Now, if the transplant case were replaced with sacrificing one life to save a million, then the problem is entirely changed as well. Similarly, in the trolley problem, if we said the five people were all serial killers and the one person on the other track was a normal hard-working person, that changes the situation.

Since we can change around the answers so easily, there doesn’t seem to be a fundamental one life versus five lives struggle at hand, but rather, a combination of other factors. We can answer the question based on what information we have about the people involved, and since these situations imply different types of people, we are not morally obliged to answer the same for all variants of the problem.

12 thoughts on “Ethical Dilemmas and Human Morality, part 2

  1. I think you’re missing the forest for the trees, here. I don’t think that most people considering the relative utility of those in these scenarios. Rather, diverting the trolley in the original problem is not akin to murder, whereas pushing the man onto the track or harvesting the traveler’s organs is exactly that. People generally have a strong aversion to murder.


    1. It is true that this and the psychological feeling of responsibility are usually the distinction between the original trolley problem and the fat man problem. However, in the article I was mainly trying to distinguish between the fat man problem and the transplant problem, in which both cases are some form of murder. Yet, in the discussion we had, we generally supported pushing the fat man but not harvesting the traveler’s organs, so I was trying to explain this difference between these two scenarios. Thanks for pointing that out though, I should have mentioned it!


  2. Jeremy Bentham’s Utilitarianism
    It says all about maximizing utility, basically maximizing the happiness and reducing suffering.
    Here in the given scenario, just murdering the Fat man, and harvesting the organs only maximize the lives of more people.


    1. Yes, but the distinction here is that in the fat man scenario, the people are assumed to be about equal (justifying killing one to save five), whereas in the transplant scenario, their conditions are different (possibly not justifying killing one healthy person to save five sick people).


      1. There isn’t enough information to make that distinction, is there? If you’re being completely utilitarian (which is another problem altogether…but that’s another discussion), then if those 5 sick people return to full health (which you’d probably assume), it makes sense to harvest his organs!


        1. Sure, but it isn’t quite as simple as that. We need to take all the priors into account. Given that someone is about to die unless they receive some vital organ immediately, it is safe to assume that their health is not in a good state and that their future productivity, if they receive the organ, will not be as high as that of the average person. And even if they do receive the organ, there may be surgical complications and subsequent visits that incur costs.

          On the other hand, we are already given that the traveler is both young and healthy (and even being a traveler says something about his or her socioeconomic status and therefore future utility). Of course, it is still questionable whether this is significant enough to override 5 other lives (for example, if the decision is between one traveler and 10000 patients, one’s answer may change).

          The point is, if the scenario were phrased differently (for example, a hobo instead of a young, healthy traveler; or instead of a traveler, another doctor who is about to save 10 people), one should reconsider. It is not as simple as comparing the numbers one and five.


        2. My point is: from the given information, you don’t at all know.

          Additionally, even if you knew or took your best guess from the given, sparse, information, what is “utility” even measured with?


        3. Given the stated information, we don’t know a whole lot, but we sure know more than in the trolley or fat man cases. The point is that the extra information changes the evaluation of the problem.

• **WORK ORDER A**
In the ethics discussion, what two traits is the traveler in the transplant scenario said to have?
• **WORK ORDER B**
Print the stretch of the ethics discussion from "1. Yes, but" through "harvest his organs!".

• **EXTRACTED MATERIAL**
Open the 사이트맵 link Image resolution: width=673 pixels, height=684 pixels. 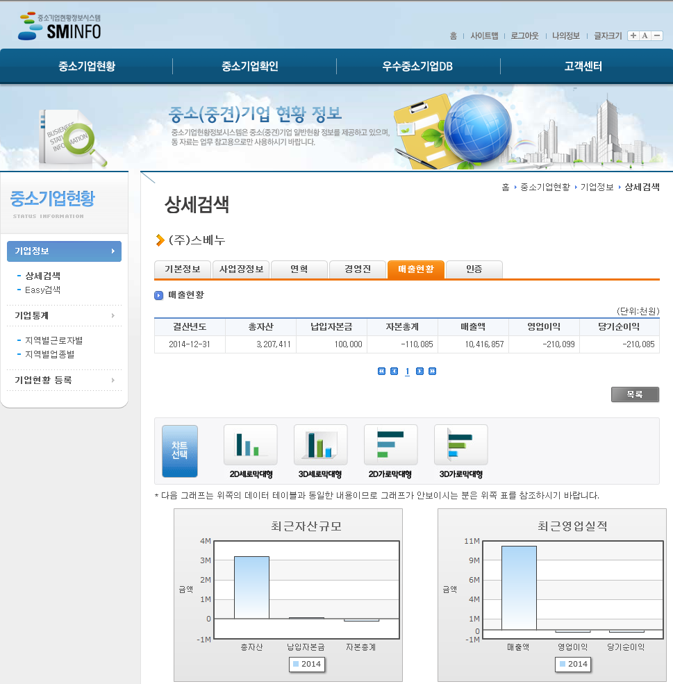point(484,36)
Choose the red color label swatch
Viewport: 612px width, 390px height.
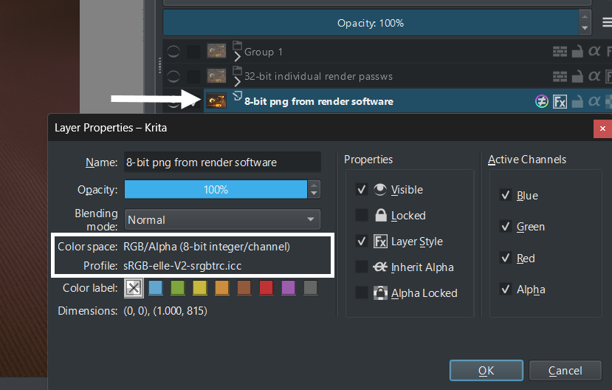tap(267, 287)

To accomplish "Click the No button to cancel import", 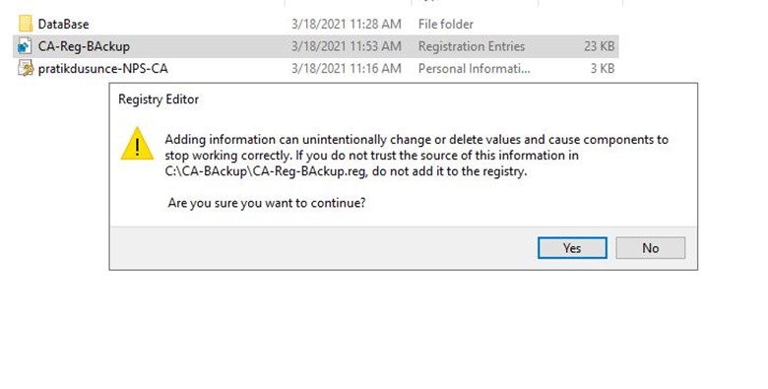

• **RESPONSE A**
The traveler is young and healthy.

• **RESPONSE B**
1. Yes, but the distinction here is that in the fat man scenario, the people are assumed to be about equal (justifying killing one to save five), whereas in the transplant scenario, their conditions are different (possibly not justifying killing one healthy person to save five sick people).


      1. There isn’t enough information to make that distinction, is there? If you’re being completely utilitarian (which is another problem altogether…but that’s another discussion), then if those 5 sick people return to full health (which you’d probably assume), it makes sense to harvest his organs!